Express the items from the line with "Viewport: 526px width, 401px" up to and including the line with "[x=276, y=380]" as a Markdown table. Use the columns Number and Content, give one row per line, and skip blank lines and the pictures.

DATASET
—————

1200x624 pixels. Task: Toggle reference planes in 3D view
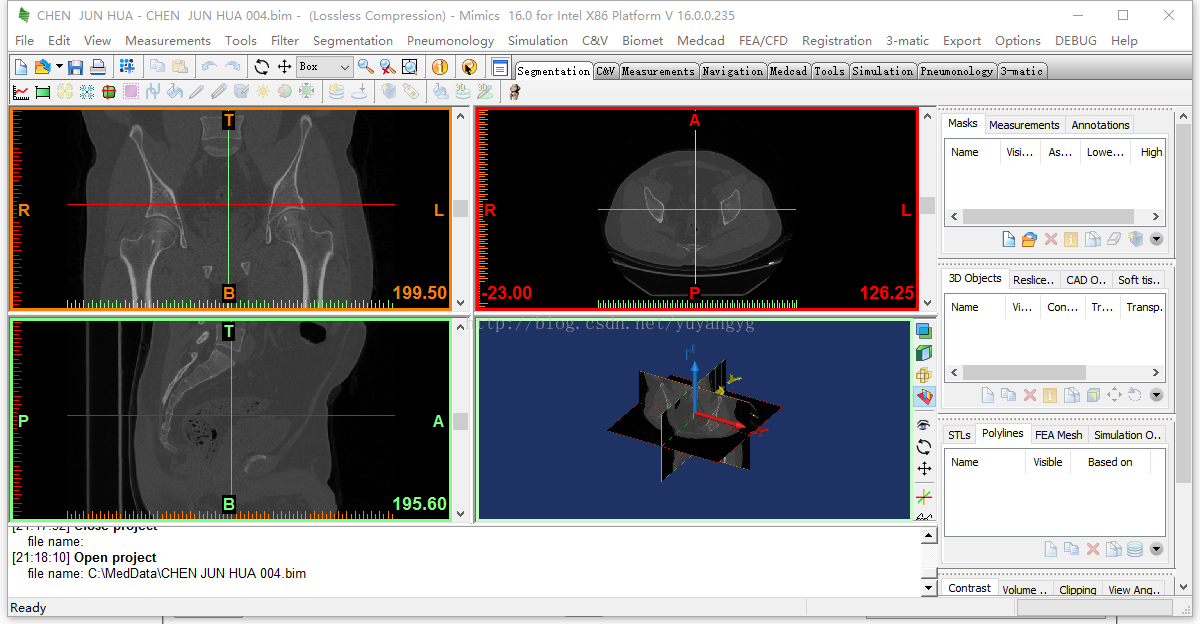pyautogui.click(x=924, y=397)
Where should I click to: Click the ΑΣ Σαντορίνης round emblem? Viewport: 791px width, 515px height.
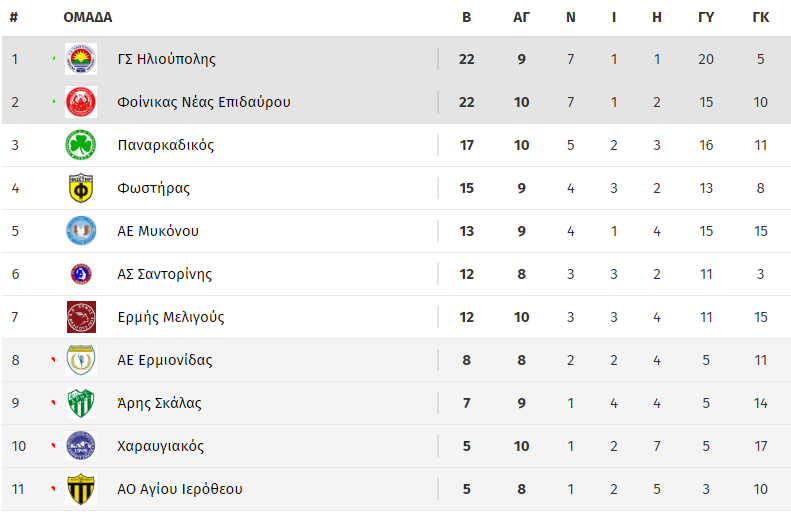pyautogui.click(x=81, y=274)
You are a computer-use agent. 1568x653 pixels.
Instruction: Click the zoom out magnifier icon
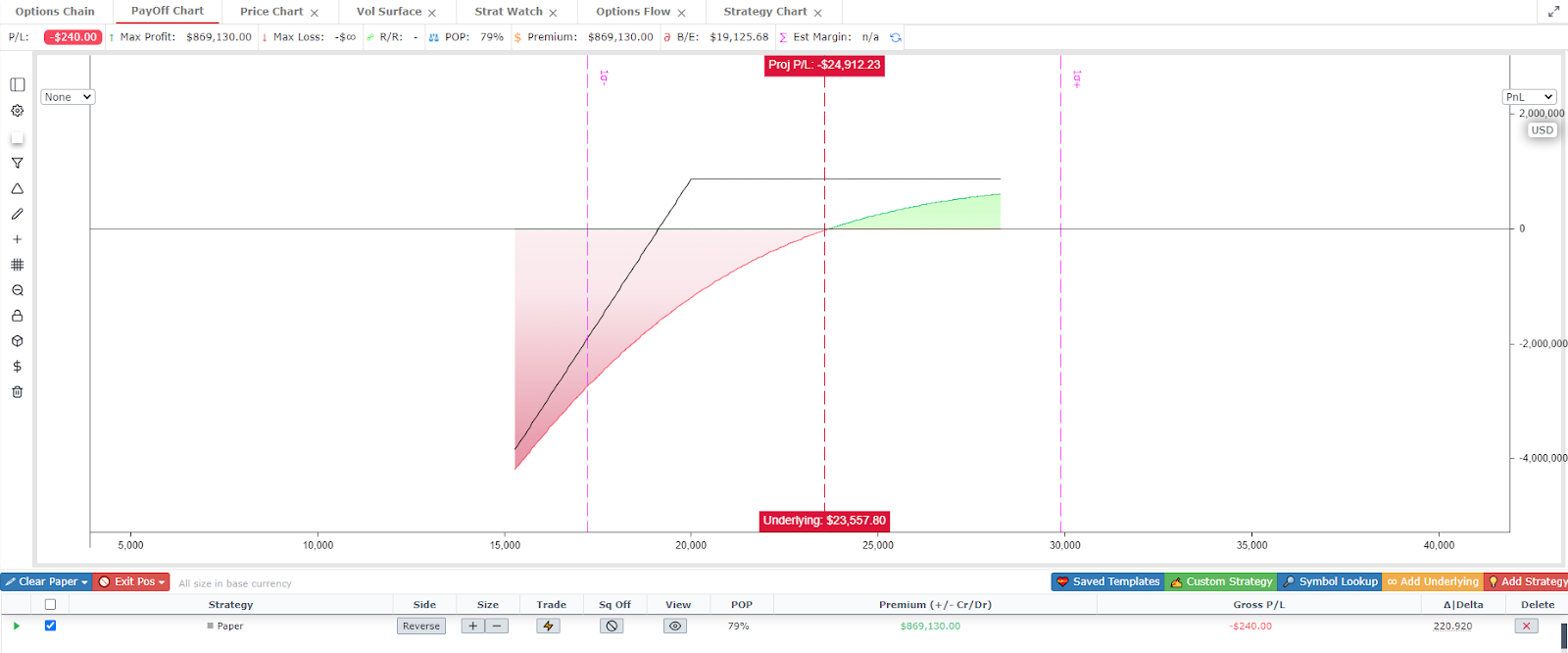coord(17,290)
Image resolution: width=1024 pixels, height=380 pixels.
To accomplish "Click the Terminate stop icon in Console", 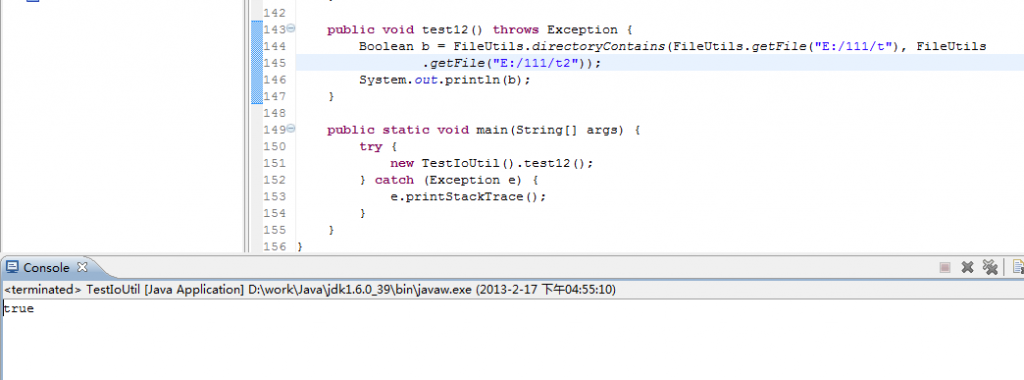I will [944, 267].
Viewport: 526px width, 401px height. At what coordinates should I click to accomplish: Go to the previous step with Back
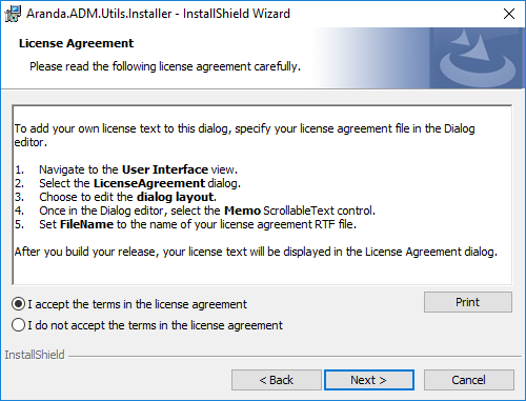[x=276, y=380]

—————

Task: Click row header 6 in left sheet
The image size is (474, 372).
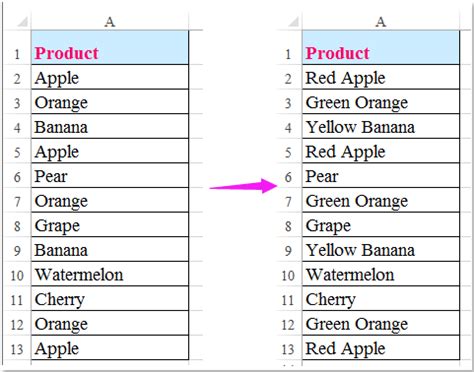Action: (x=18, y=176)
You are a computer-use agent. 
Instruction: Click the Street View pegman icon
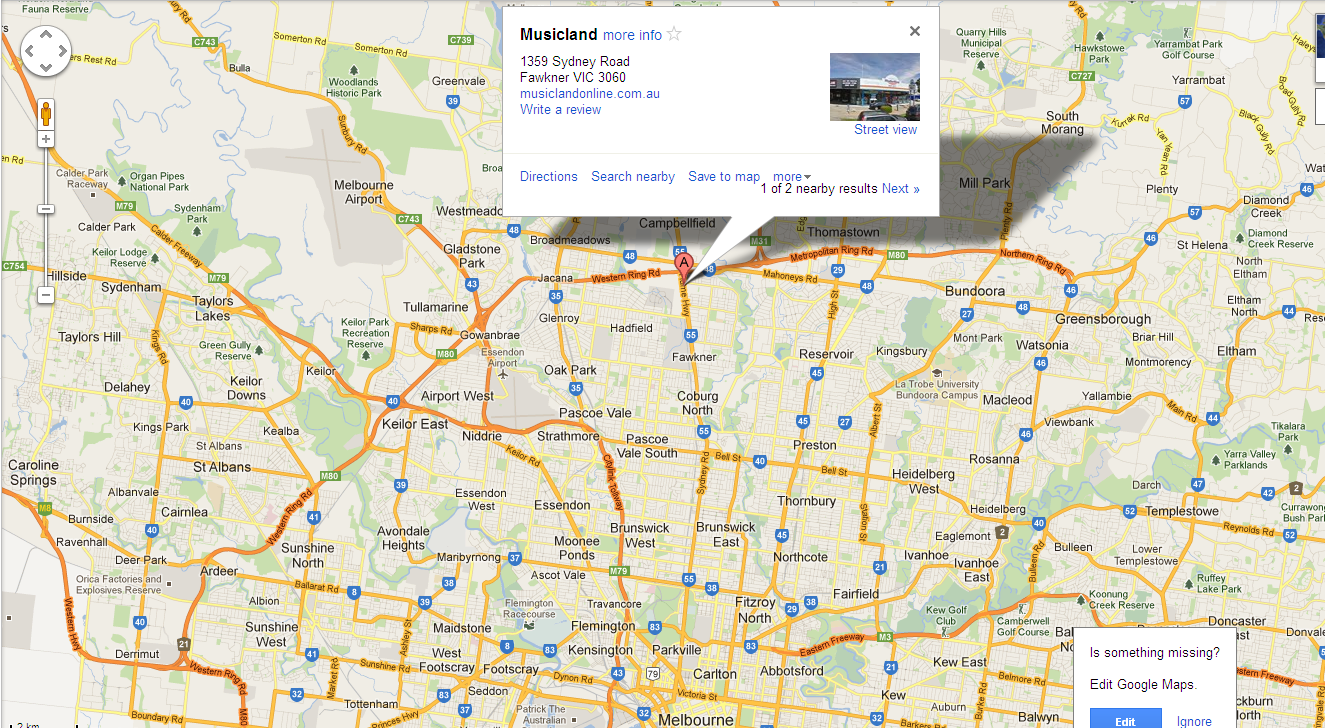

—————

RESULT FOR THIS TASK
| Number | Content |
|---|---|
| 1 | Viewport: 526px width, 401px height. At what coordinates should I click to accomplish: Go to the previous step with Back |
| 2 | [x=276, y=380] |